--- BRIEF 1 ---
Retype the entries from the line containing "This screenshot has" through the end of the entries, inclusive, and leave the pictures out of your answer.
--- BRIEF 2 ---
Continue the mailing-list message about Flash and Java from where it stops.

--- TEXT ---
"""

Fair enough.  Nevertheless, Flash ubiquity will be key, regardless of technology.

 

Thanks for the thoughts.

 


From: flexcoders@yahoogroups.com [mailto:[EMAIL PROTECTED] On Behalf Of Darron J. Schall
Sent: Monday, August 01, 2005 9:53 AM
To: flexcoders@yahoogroups.com
Subject: Re: [flexcoders] Hope all is watching the Avalon space..

 

Rick Bullotta wrote:

>I also wouldn't be at all surprised to see a Flex client based on the Java plug-in someday.  When looking at the Flex class models, it has a lot of similarities to Java rich client stuff - so who knows - maybe the Flash viewer someday becomes classes deployed on a JVM!

>
I'd actually be *very* surprised to see this.  There was a Flash Player
written in Java a long time ago that supported swf version 2.  It was
horrendously slow, and therefore abandoned.  Granted Java has made some
performance improvements since then, but how does moving from the Flash
Player to the JVM help at all?

"""

--- MATERIAL FOR THE TASK ---
"""

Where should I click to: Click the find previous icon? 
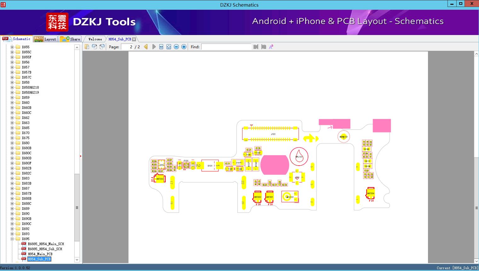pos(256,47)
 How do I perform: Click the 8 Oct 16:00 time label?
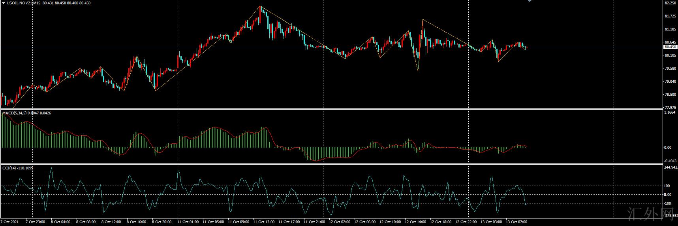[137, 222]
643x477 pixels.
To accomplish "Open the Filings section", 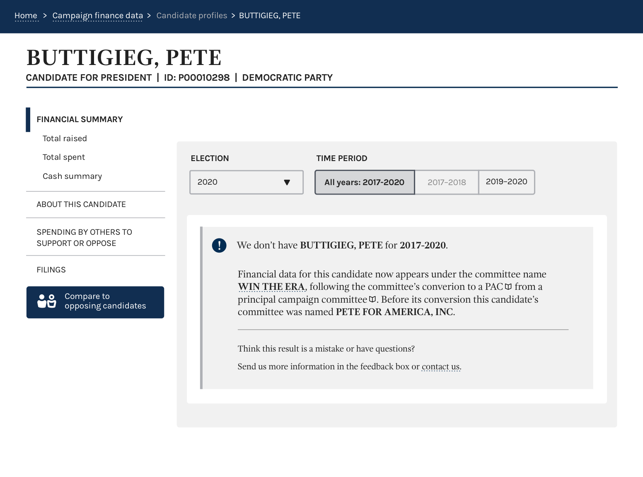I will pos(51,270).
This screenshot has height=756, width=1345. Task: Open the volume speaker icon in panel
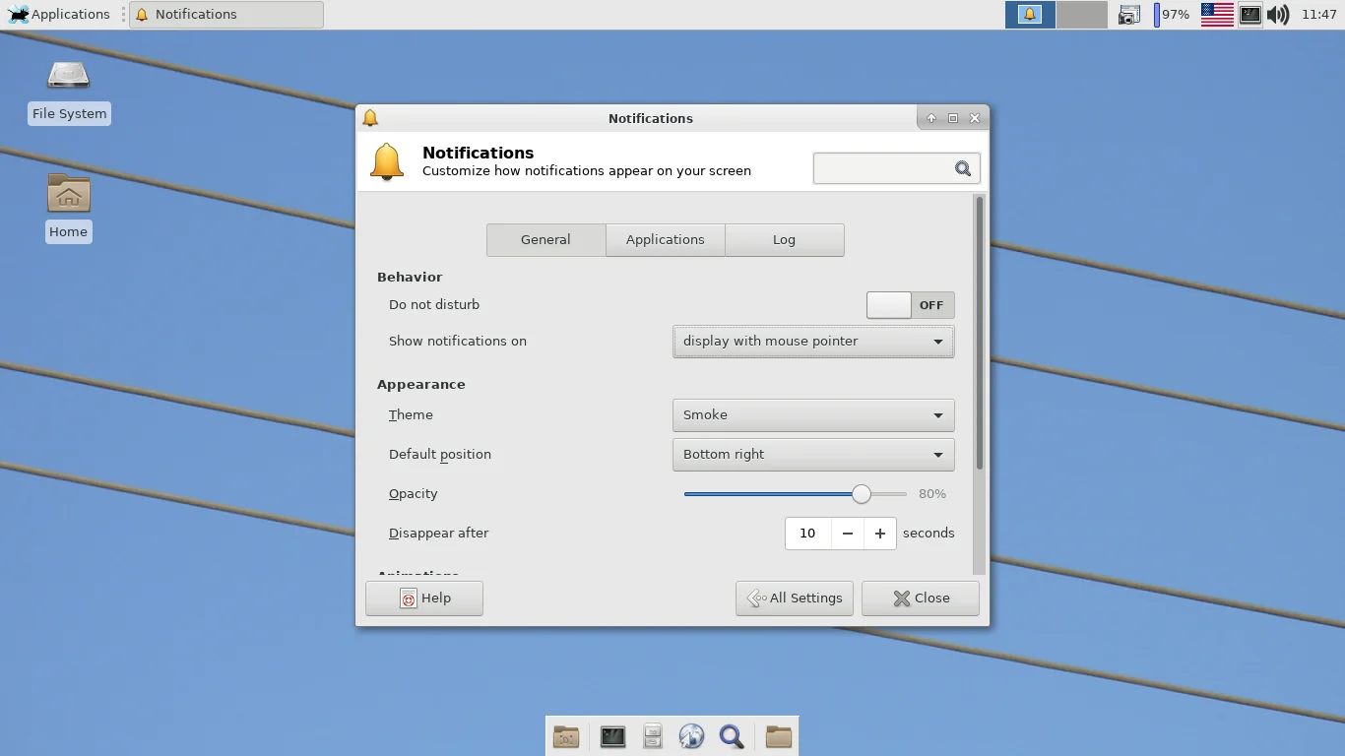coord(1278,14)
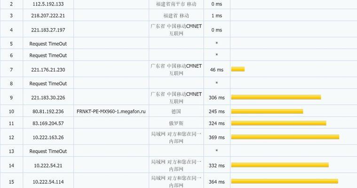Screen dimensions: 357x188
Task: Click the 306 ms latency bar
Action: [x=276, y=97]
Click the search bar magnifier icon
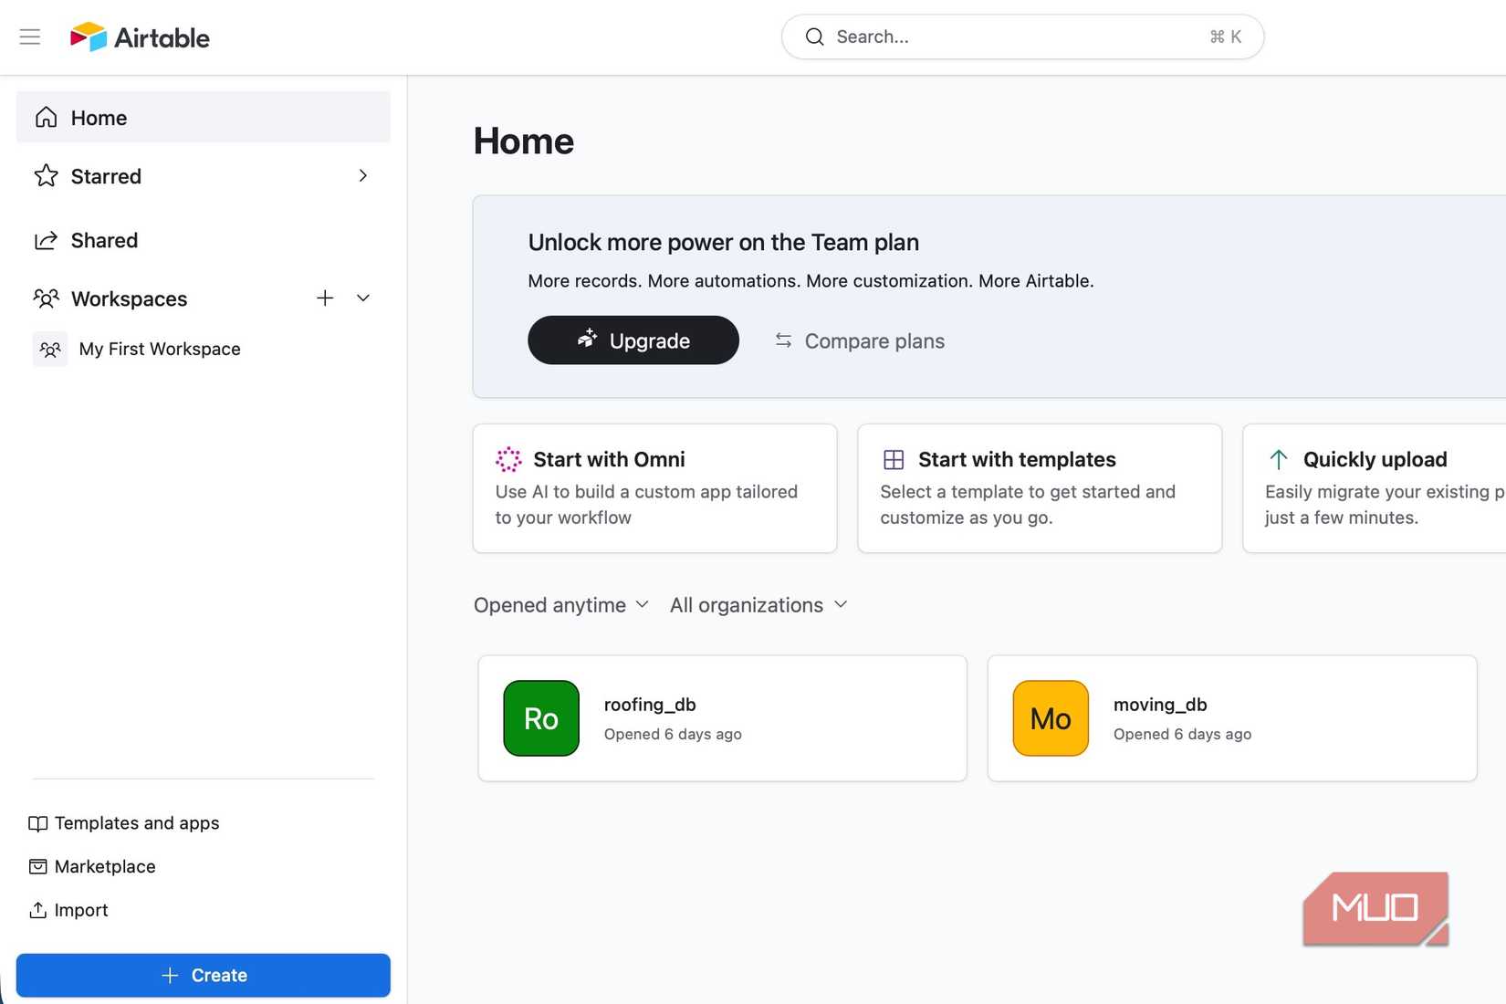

"""

--- WRITTEN REPLY 1 ---
This screenshot has height=756, width=1345. Task: Open the volume speaker icon in panel
coord(1278,14)
Screen dimensions: 357x188
Task: Click the 306 ms latency bar
Action: [x=276, y=97]
Click the search bar magnifier icon

--- WRITTEN REPLY 2 ---
Flash is already available on a ton of devices, and Java's "write once
run anywhere" mantra didn't pan out as much as Sun wanted it to
especially in the mobile space.  Flash is more portable in it's current
codebase then it would be as a Java application, and it also runs faster
as native code anyway.  I don't see any reason why MM would want to
invest the time in a Flash Player that runs on top of the JVM since it
doesn't buy them performance or portability, but rather just a new
series of headaches.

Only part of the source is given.